What Versa cannot do, free of consequences, is tell Plaintiffs that they are just out of luck. In the event Versa persists in its position that it will not provide substantive answers to interrogatories or document requests, those consequences may include preventing Versa from contesting issues addressed in the discovery or defending itself using documents or other pieces of information that have not been produced. See Fed. R. Civ. P. 37(d)(1)(A)(ii)(providing for sanctions for failure to answer interrogatories or requests for inspection); Fed. R. Civ. P. 37(d)(3) (providing that the Court may impose sanctions under Rule 37(b)(2)(A)(i)–(vi)). It may also be subject to other more dispositive sanctions, including the entry of judgment against it. Fed. R. Civ. P. 37(b)(2)(A)(v)–(vi).
But, on the last point raised by plaintiffs in their motion — the deposition of a former Versa executive — the plaintiffs’ counsel erred by moving to compel the deposition before formally “noticing” or seeking to compel his deposition through means at their disposal (i.e., a federal subpoena). “One step at a time,” the Court had to suggest to the plaintiffs’ ladder lawyers on this point.
Where does this long ladder lore get us?
First, noting the issues regarding discovery — redactions, dissolved corporations, and noticing depositions before moving to compel them — might save some time and money for clients of Minnesota civil litigators whose lawyers hear of this decision and take it to heart.

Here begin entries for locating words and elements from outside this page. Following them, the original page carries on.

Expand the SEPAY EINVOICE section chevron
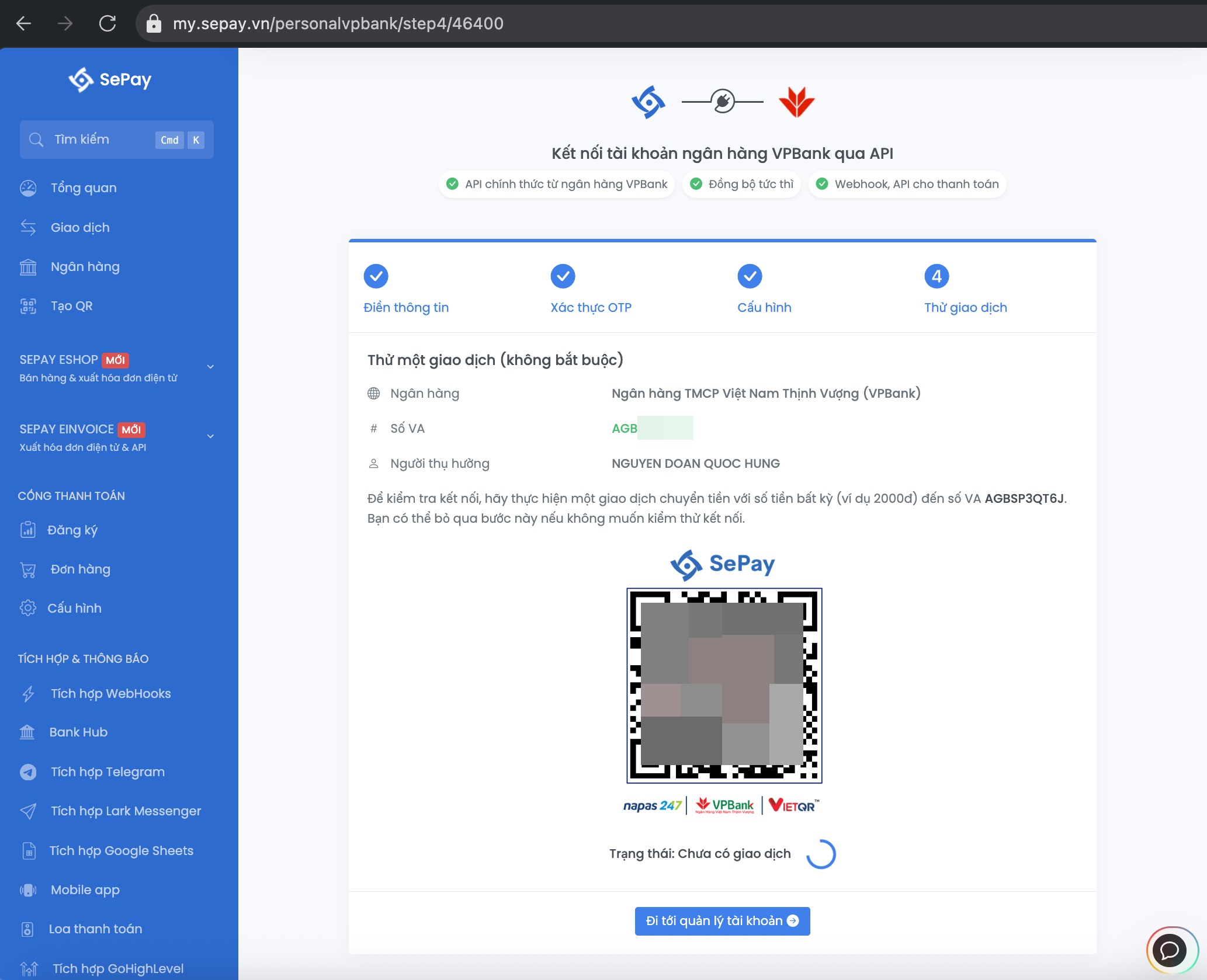The width and height of the screenshot is (1207, 980). point(210,436)
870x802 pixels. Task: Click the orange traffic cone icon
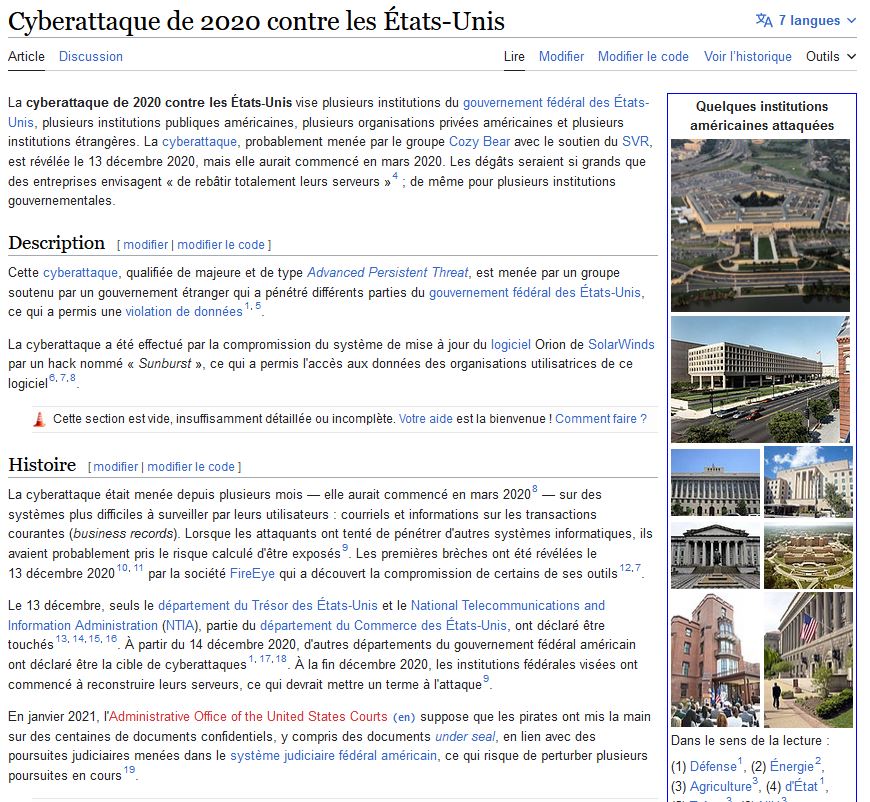tap(39, 419)
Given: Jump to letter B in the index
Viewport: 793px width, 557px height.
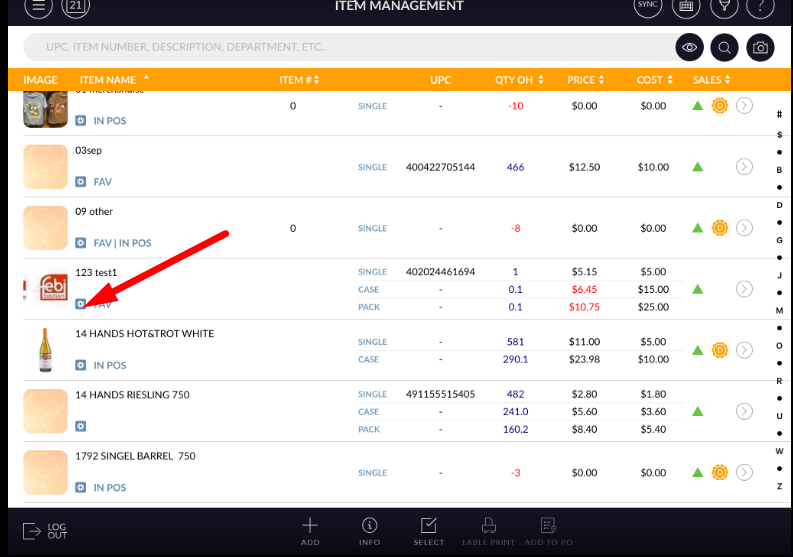Looking at the screenshot, I should pyautogui.click(x=779, y=170).
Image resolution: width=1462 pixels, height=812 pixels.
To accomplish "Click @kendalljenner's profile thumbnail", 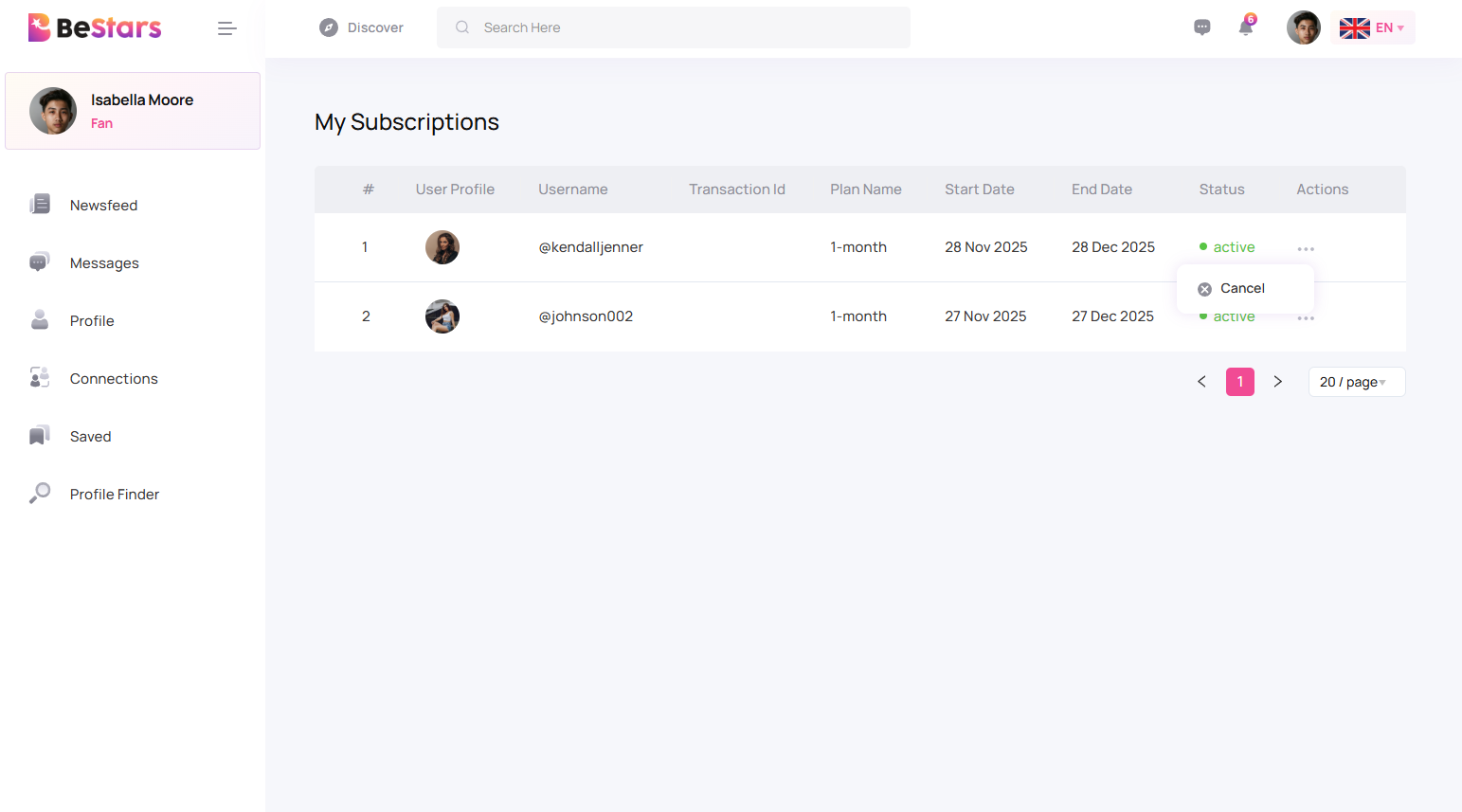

Second, if we hypothesize that Mr. Burris’ products liability claim has and has had merit from “day one,” at what point does the duration of the litigation — now going on six years — become conclusive proof that our justice system is broken? We’re talking here about the cause and effect of one man’s fall from a ladder. We are not talking about overhauling health care or solving global warming. How long should it take? How much should it cost?